Turley, the as-seen-on-TV Constitutional expert, promoter of the idiotic pseudo-scientific bull shit "neuro-law" says nothing, mis-citing history and to clinch his argument, depending, not on real history but on costume drama, A Man for All Seasons. He quoted the made up Thomas More from a make-believe confrontation, the kind of set-up job that hagiographic bull-shit costume dramas always turn to. I am so tired of hearing people quote that fictitious speech. When the movie of the play was done, Pauline Kael pretty much got the measure of the movie, not More, who in reality was a far, far more complex, far far more variable person who was hardly uniformly admirable. He had no problem serving Henry VIII who by the time of their confrontation was already a pretty blood-thirsty tyrant who got steadily worse as Trump certainly will if he is not removed from office.
Bolt’s presentation of More’s martyrdom is so totally one-sided that we don’t even get to understand that side—as we might if it were challenged and engaged in conflict. Though the principle for which he is beheaded (his belief that the Pope represents divine law so that he is saving his soul in taking the Catholic position against Henry VIII’s marriage to Anne Boleyn) seems doubtful at best, it is given as beyond question in this film that a man should follow the dictates of his conscience. (The Afrikaners willing to die for apartheid—and they find their justifications in divine law also—could probably make as good a case.) This More is simply right and he’s smart and good and just about omniscient (he even knows his Judas); his great opponent, Henry VIII, is vain and childish, and everyone else is weak, stupid, cowardly, or corrupt. More is the only man of honor in the movie, and he’s got all the good lines.
"Vain and childish and everyone else us weak, stupid, cowardly or corrupt."
Kael couldn't have come up with a better description of the Republicans in the Executive and the Congress (who called Turley as their witness), perhaps on the Supreme Court, rendering the as-seen-on-TV Turley's use of that threadbare speech grotesquely ironic.

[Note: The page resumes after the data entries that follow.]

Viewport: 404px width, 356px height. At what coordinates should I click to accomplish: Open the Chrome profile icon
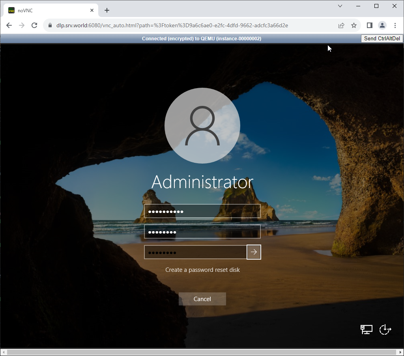coord(382,25)
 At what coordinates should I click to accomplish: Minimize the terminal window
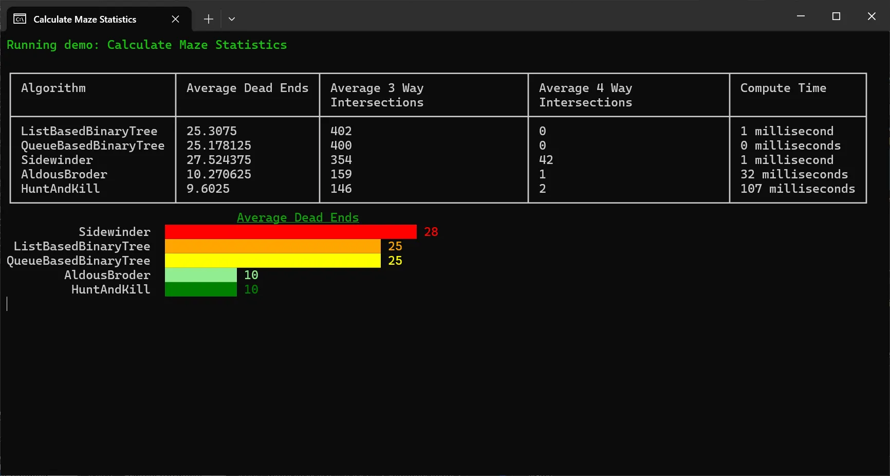(x=801, y=16)
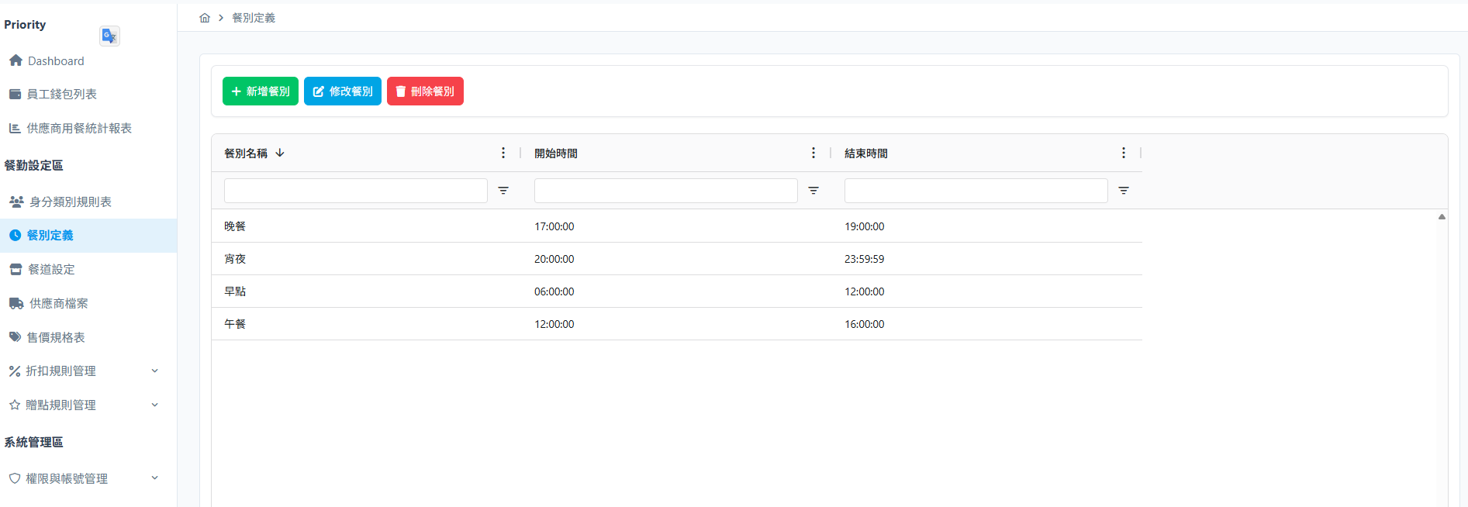Image resolution: width=1468 pixels, height=507 pixels.
Task: Toggle sort arrow on 餐別名稱 header
Action: pyautogui.click(x=280, y=153)
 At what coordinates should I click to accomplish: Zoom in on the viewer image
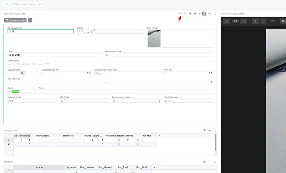coord(255,21)
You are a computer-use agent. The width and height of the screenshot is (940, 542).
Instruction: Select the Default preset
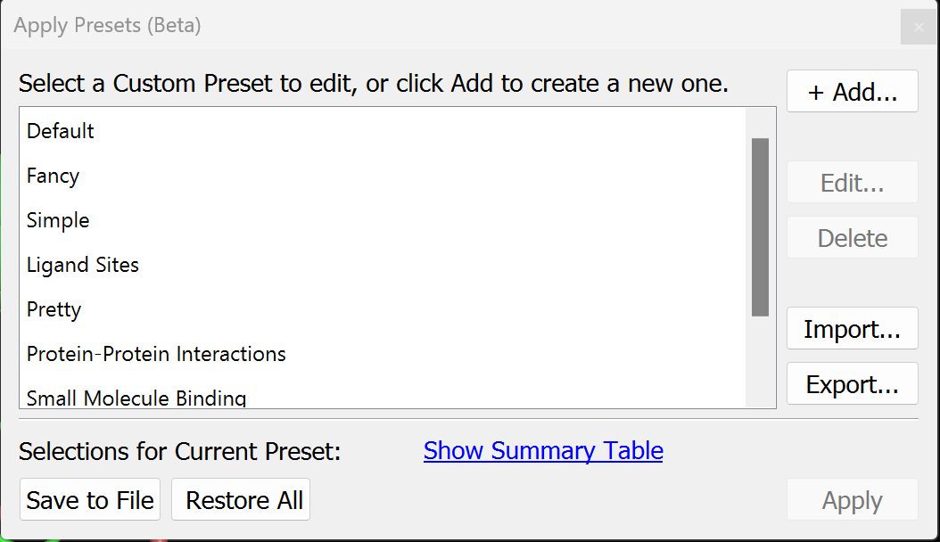pos(60,131)
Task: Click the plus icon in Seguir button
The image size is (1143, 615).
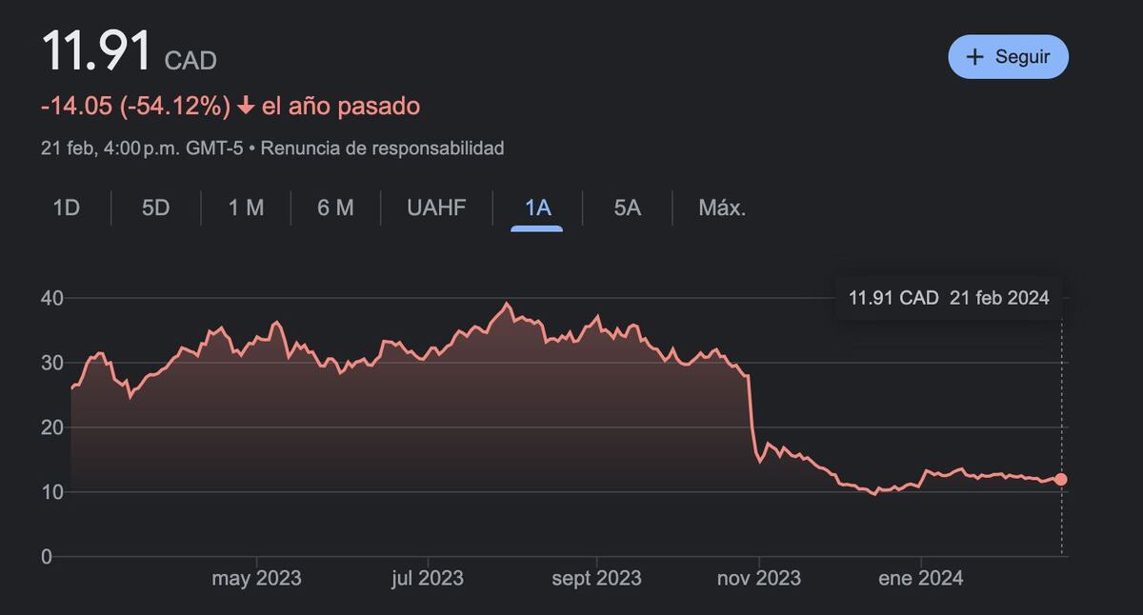Action: [x=974, y=57]
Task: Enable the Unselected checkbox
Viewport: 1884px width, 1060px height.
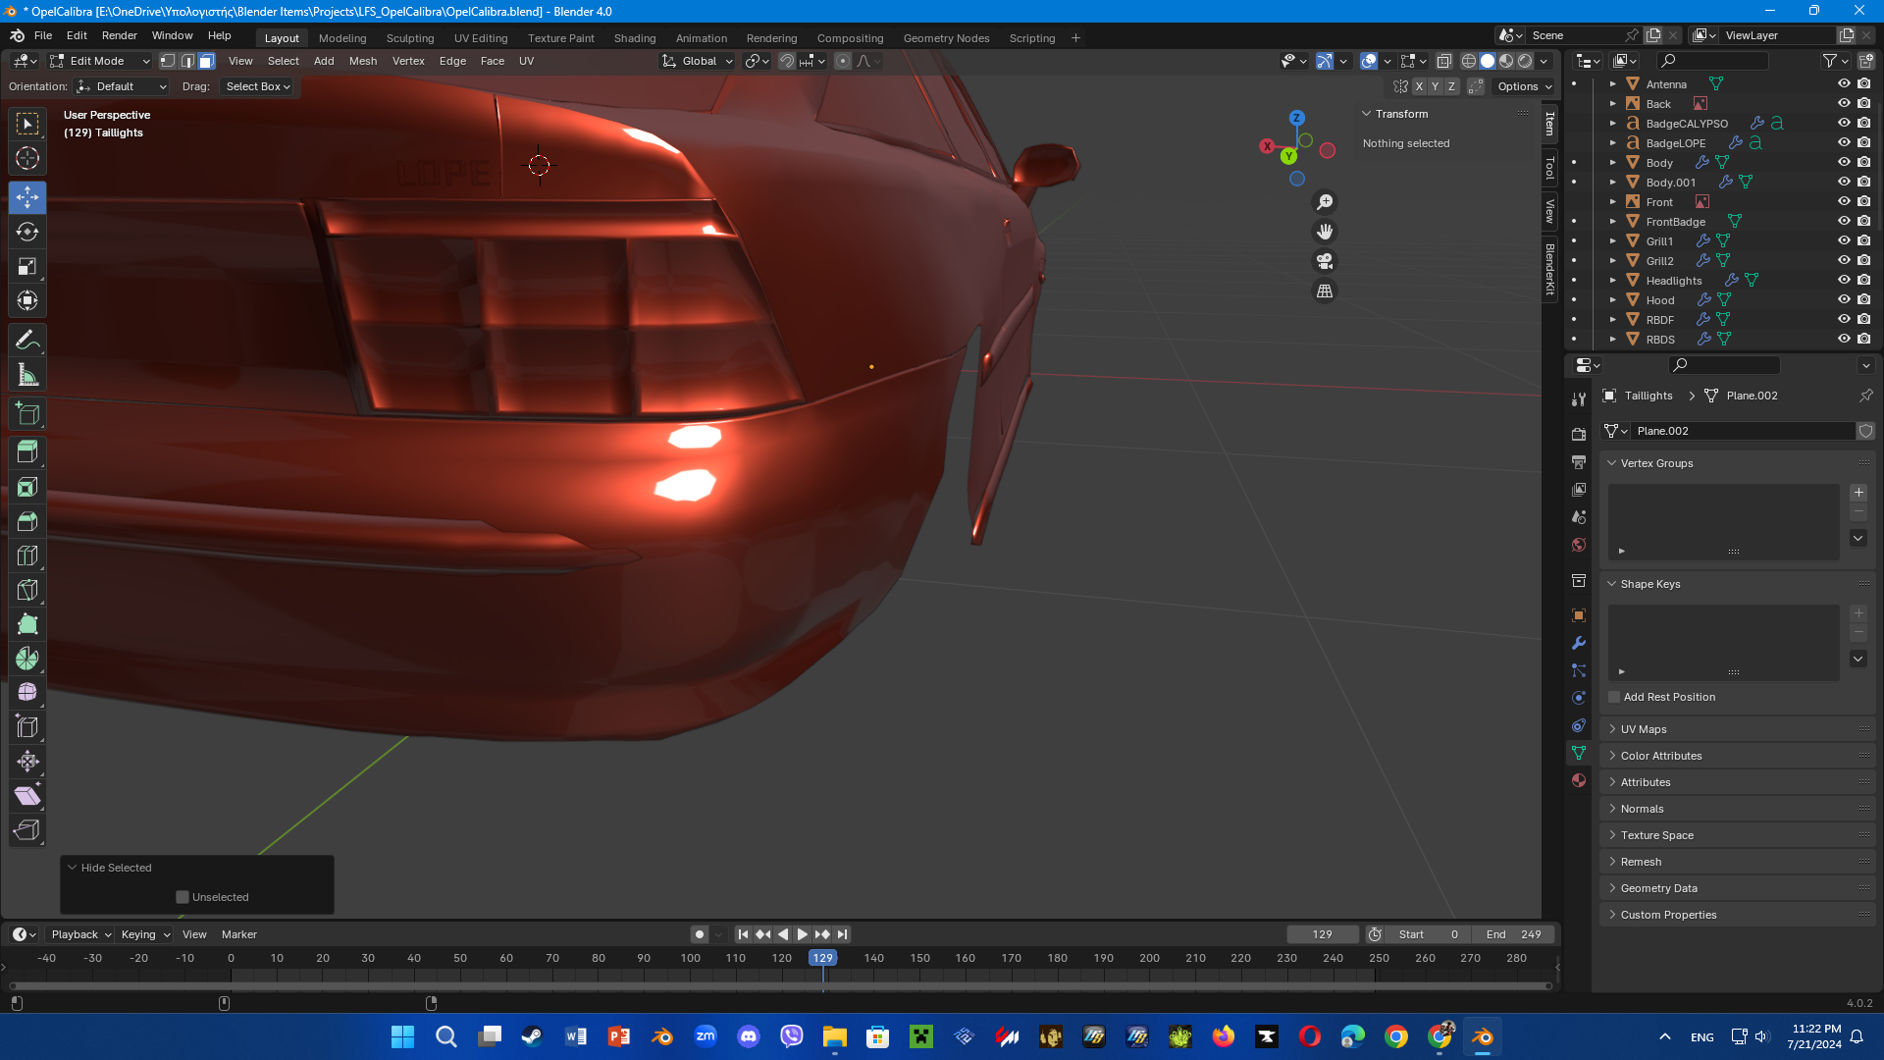Action: tap(183, 897)
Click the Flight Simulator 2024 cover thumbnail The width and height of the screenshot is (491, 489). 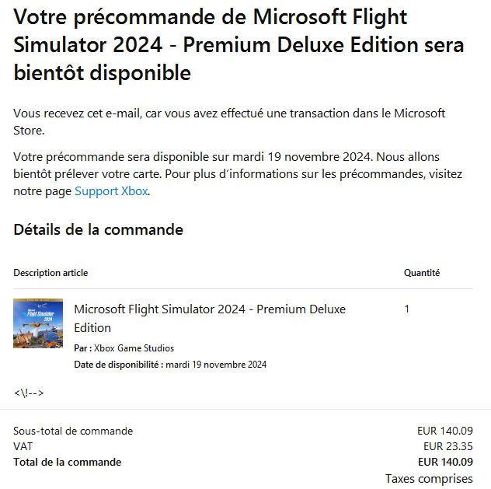(x=38, y=323)
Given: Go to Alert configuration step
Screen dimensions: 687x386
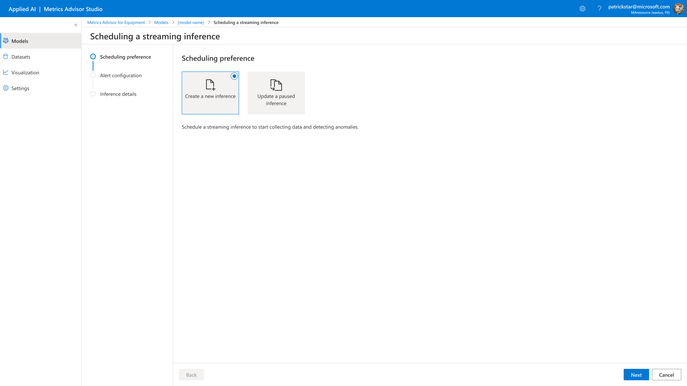Looking at the screenshot, I should [x=121, y=75].
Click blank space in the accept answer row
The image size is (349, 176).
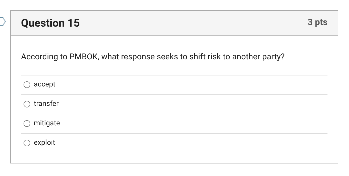(179, 85)
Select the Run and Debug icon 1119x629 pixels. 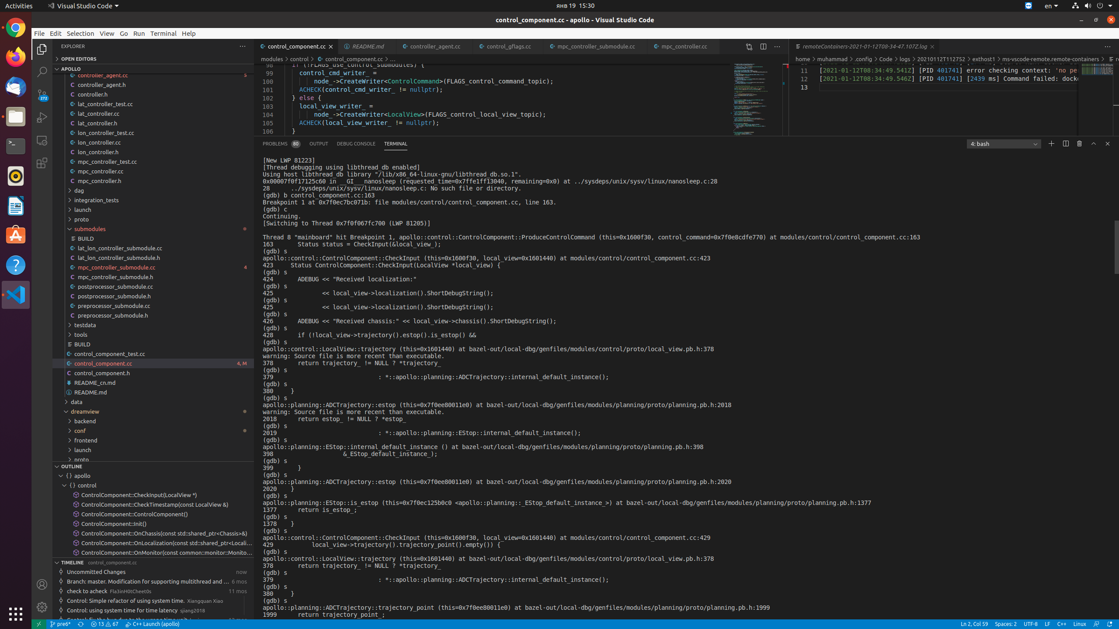(42, 117)
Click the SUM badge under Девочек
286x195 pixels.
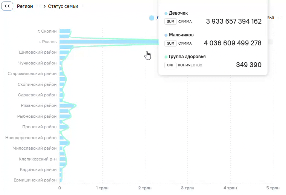point(170,22)
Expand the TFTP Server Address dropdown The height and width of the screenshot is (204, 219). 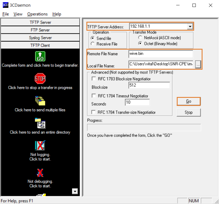[190, 26]
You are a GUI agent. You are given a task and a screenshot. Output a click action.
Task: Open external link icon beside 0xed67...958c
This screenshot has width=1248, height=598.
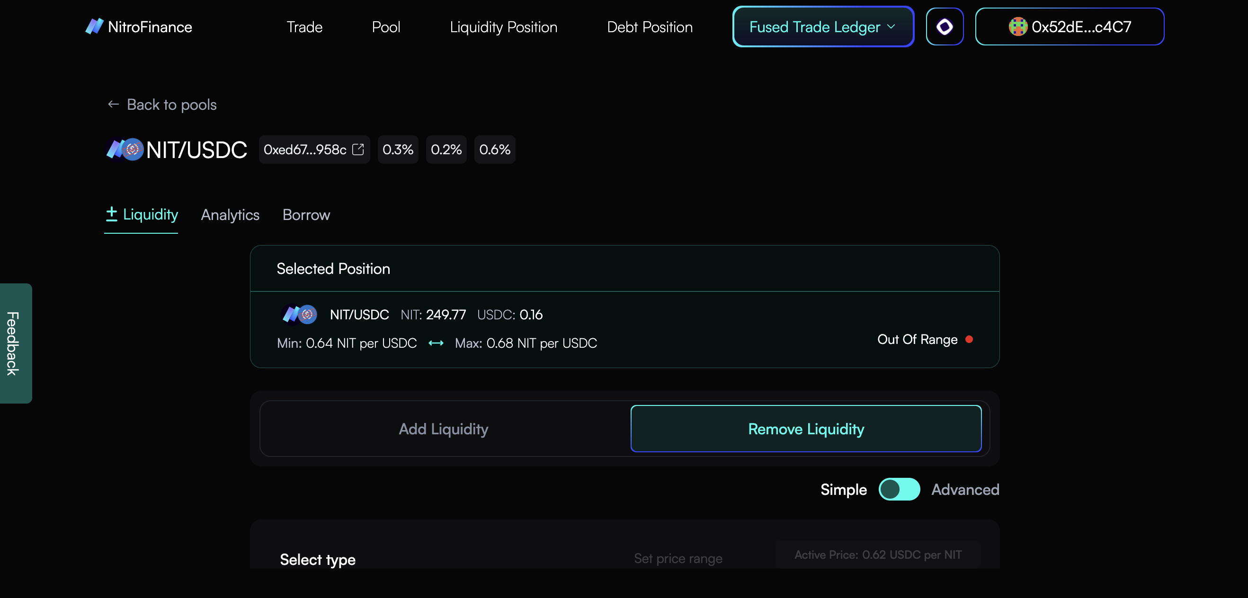point(358,150)
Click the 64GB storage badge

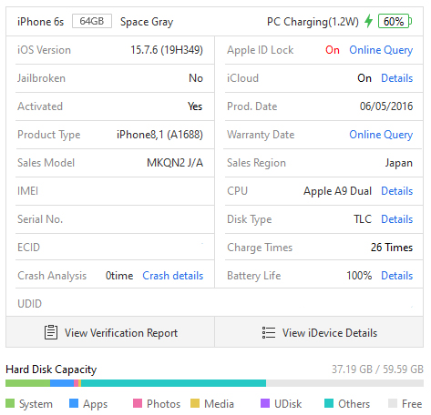click(x=92, y=21)
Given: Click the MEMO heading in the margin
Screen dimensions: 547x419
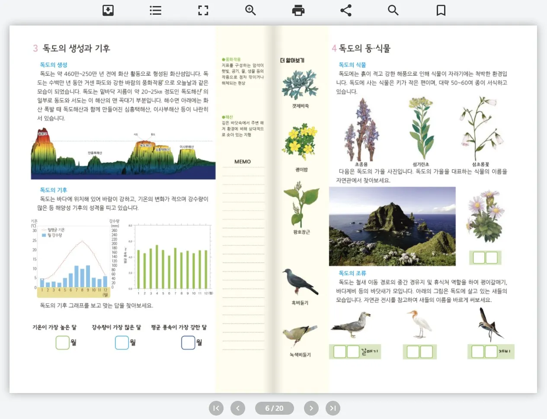Looking at the screenshot, I should click(243, 162).
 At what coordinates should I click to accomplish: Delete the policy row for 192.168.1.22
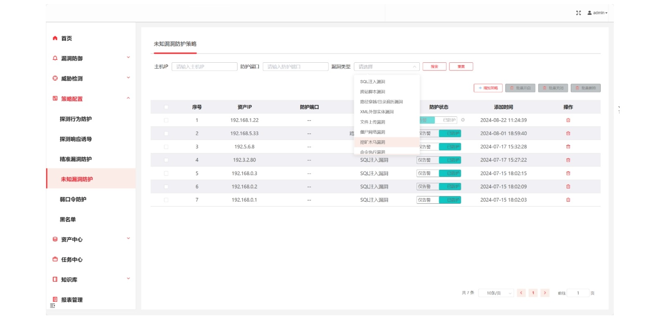(568, 120)
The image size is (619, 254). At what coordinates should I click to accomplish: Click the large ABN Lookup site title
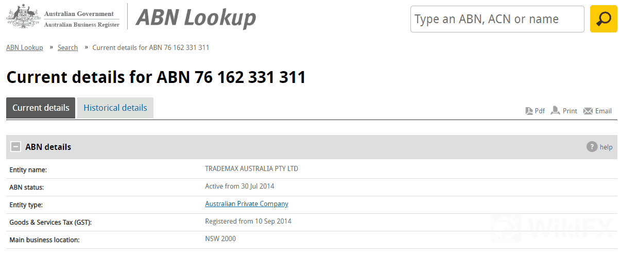point(196,18)
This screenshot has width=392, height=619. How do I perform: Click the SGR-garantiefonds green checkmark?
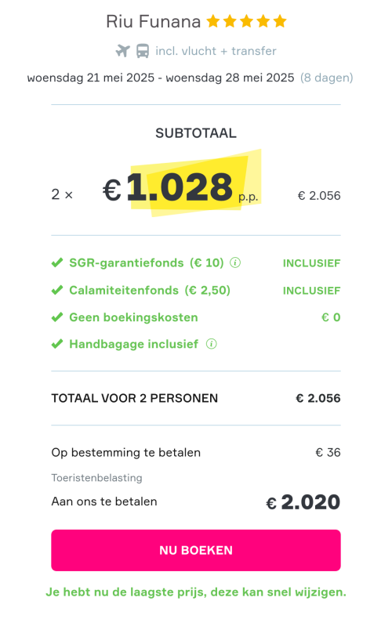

The reason that that particular part of the screen-play is reached for was also identified by the often keen-sighted Kael.
Bolt’s More is the kind of hero we used to read about in the biographies of great men written for twelve-year-olds: the one against the many. Perhaps people think A Man for All Seasons is so great because unlike the usual movie which is aimed at 12-year-olds, it’s aimed at 12-year-old intellectuals and idealists. And if they’ve grown into compromising and unprincipled people, they can hail A Man for all Seasons as a masterpiece: heroism so remote, so totally the property of a supra-human figure, absolves them of human weakness. It becomes romantic.
Turley will, I predict, for the rest of his time on camera - I would guess that he, as "little Dersh" is greatly motivated by getting his puss on TV - play to that kind of 12-year-old mindset. His cynicism is identical to that of Dershowitz or Giuliani and the rest of Trump's TV lawyers.
Impeachment is not merely a legal thing, it is in service, in this case to protecting our political system. How bad is Turley's political judgement? He might not have supported Trump in 2016 but he did support the lunatic libertarian Gary Johnson. Johnson might not have committed crimes but he would have been a different kind of disaster.